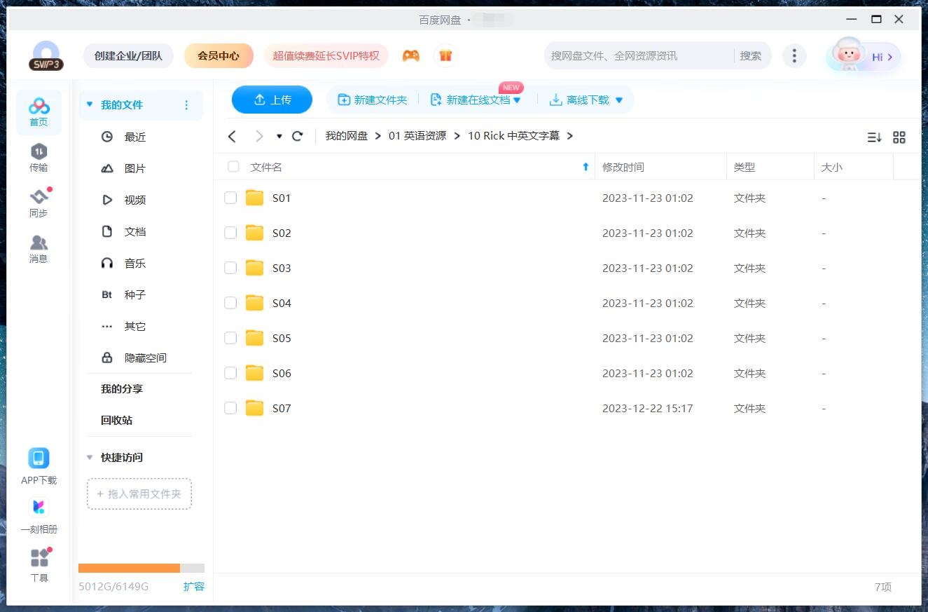Collapse the 我的文件 section
This screenshot has height=612, width=928.
[89, 103]
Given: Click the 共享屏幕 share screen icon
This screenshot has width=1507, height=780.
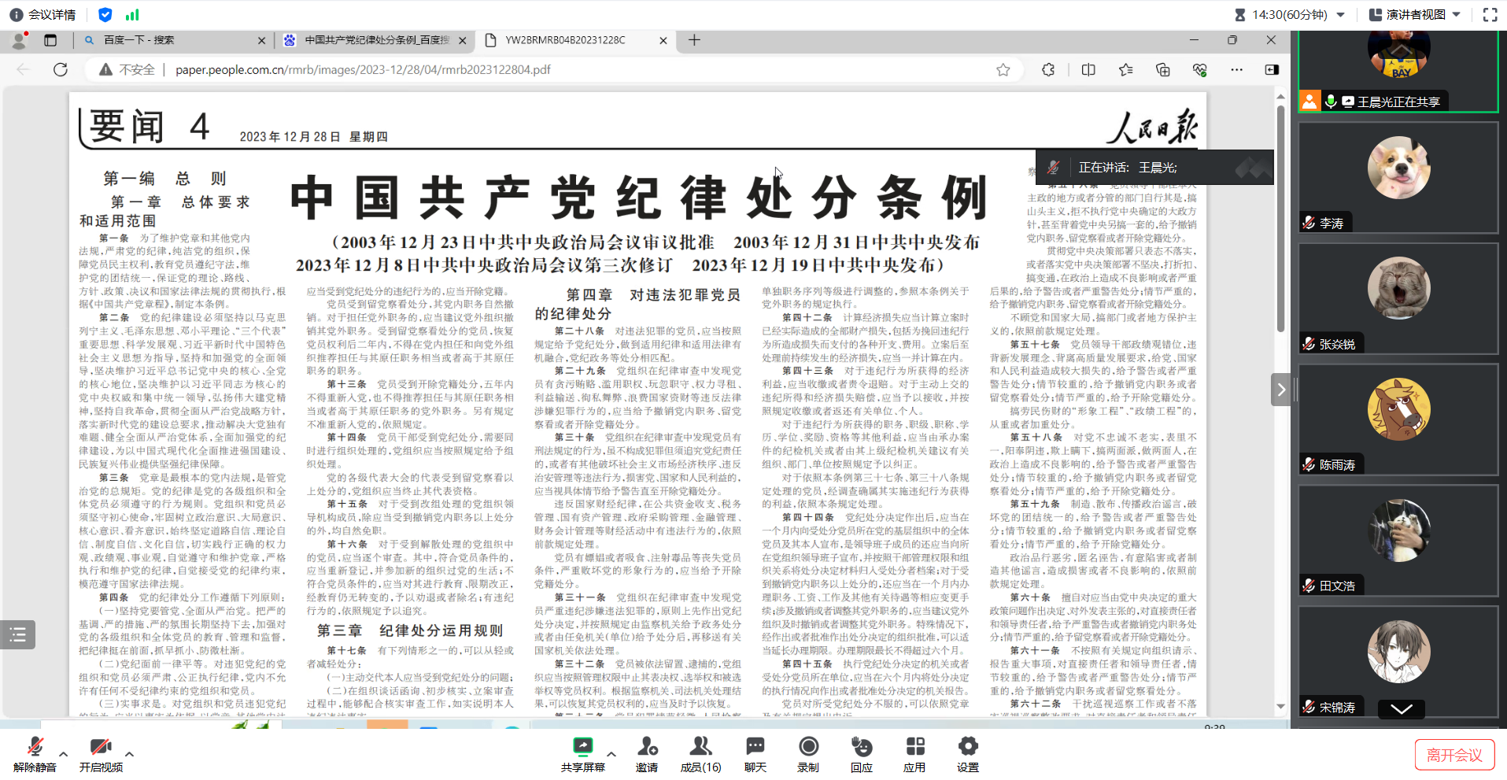Looking at the screenshot, I should click(x=582, y=748).
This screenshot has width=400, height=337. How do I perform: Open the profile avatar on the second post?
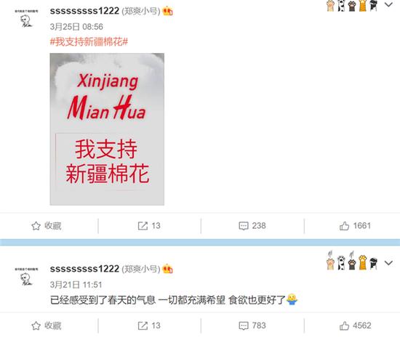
──────────────────────────────
- _YOUR GOAL_
Your task is to transcribe, exactly and without additions, every line from the one that contains "This screenshot has width=1507, height=780." to the end of the entries above, both included. Omit all pictures.

- _RESULT BELOW_
This screenshot has width=1507, height=780.
Looking at the screenshot, I should click(x=582, y=748).
This screenshot has width=400, height=337. How do I perform: Open the profile avatar on the second post?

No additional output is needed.